In 2016, the hotel tapped its latest GM, Philip Barnes, formerly of the Fairmont Pacific Rim in Vancouver. The Brit-born (but very comfortable in Canada) Barnes took the reigns at the Pac Rim in 2011 and quickly created a destination for Vancouverites and travellers alike that was more than just a place to sleep. The local hangout vibe took hold, and the powers that be took note. Since arriving on the Strand, Barnes has taken his “unstuffy” approach to The Savoy, infusing the landmark with a casual-meets-elegant vibe that, frankly, a long-term stint in the Canadian West would no doubt have influenced.
The American Bar, one of the oldest still-standing bars in London, is new again; during this year’s London Cocktail Week, it was named as the Best Bar in the World, by The World’s 50 Best Bars and Tanqueray.

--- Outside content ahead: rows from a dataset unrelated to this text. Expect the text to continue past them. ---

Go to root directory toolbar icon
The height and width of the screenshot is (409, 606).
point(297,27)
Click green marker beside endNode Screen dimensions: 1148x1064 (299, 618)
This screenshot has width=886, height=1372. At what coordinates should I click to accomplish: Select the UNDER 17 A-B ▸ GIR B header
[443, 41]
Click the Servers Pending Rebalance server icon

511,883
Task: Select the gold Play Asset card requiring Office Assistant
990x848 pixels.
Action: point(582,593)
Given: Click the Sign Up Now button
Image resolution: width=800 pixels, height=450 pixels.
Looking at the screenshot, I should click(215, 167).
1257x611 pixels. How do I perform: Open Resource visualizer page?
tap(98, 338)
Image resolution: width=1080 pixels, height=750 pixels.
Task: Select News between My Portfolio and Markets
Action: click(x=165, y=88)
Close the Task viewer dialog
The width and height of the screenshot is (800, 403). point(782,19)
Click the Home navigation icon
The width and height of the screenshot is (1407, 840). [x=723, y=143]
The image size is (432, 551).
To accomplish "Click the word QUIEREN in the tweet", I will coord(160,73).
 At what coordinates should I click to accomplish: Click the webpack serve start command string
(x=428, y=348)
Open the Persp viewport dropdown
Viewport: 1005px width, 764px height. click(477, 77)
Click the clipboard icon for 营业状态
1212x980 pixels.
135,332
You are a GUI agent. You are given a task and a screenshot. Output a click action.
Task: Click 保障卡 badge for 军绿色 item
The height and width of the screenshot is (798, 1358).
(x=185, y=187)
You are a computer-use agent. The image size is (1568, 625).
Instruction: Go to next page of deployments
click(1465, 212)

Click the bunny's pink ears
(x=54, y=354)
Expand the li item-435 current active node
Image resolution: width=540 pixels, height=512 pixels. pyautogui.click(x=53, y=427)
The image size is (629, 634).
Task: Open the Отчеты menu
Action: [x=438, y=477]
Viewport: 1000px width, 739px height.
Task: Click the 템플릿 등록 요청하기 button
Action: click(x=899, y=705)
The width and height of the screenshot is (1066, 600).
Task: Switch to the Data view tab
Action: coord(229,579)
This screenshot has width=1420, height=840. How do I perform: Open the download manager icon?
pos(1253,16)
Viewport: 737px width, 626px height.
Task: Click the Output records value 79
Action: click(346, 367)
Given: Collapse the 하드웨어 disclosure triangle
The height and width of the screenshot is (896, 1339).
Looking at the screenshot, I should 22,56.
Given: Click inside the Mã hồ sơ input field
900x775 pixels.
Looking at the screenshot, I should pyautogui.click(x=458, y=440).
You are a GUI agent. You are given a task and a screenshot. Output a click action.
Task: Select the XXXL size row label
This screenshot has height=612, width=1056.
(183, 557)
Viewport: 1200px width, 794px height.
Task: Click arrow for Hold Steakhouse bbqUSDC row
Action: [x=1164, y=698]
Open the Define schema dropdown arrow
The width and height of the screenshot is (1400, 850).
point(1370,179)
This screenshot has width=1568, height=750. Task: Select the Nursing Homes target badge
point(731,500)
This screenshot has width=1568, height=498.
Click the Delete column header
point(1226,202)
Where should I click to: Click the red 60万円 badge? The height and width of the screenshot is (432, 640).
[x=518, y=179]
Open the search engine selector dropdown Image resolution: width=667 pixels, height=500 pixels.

No surprise, as the team headed up by Erik Lorincz is constantly shaking up his vision of fresh takes on classics, as well as taking that quintessentially British sensibility as inspiration to the evolving menu and elevating it without over-the-top theatrics. And, with a world that seems to be rife with drama, isn’t it nice to know there’s an oasis – a hip, hot, happening oasis, albeit – in a city that’s had quite a few dramatic closeups of its own, particularly in recent times?
Cocktail hour can’t come soon enough.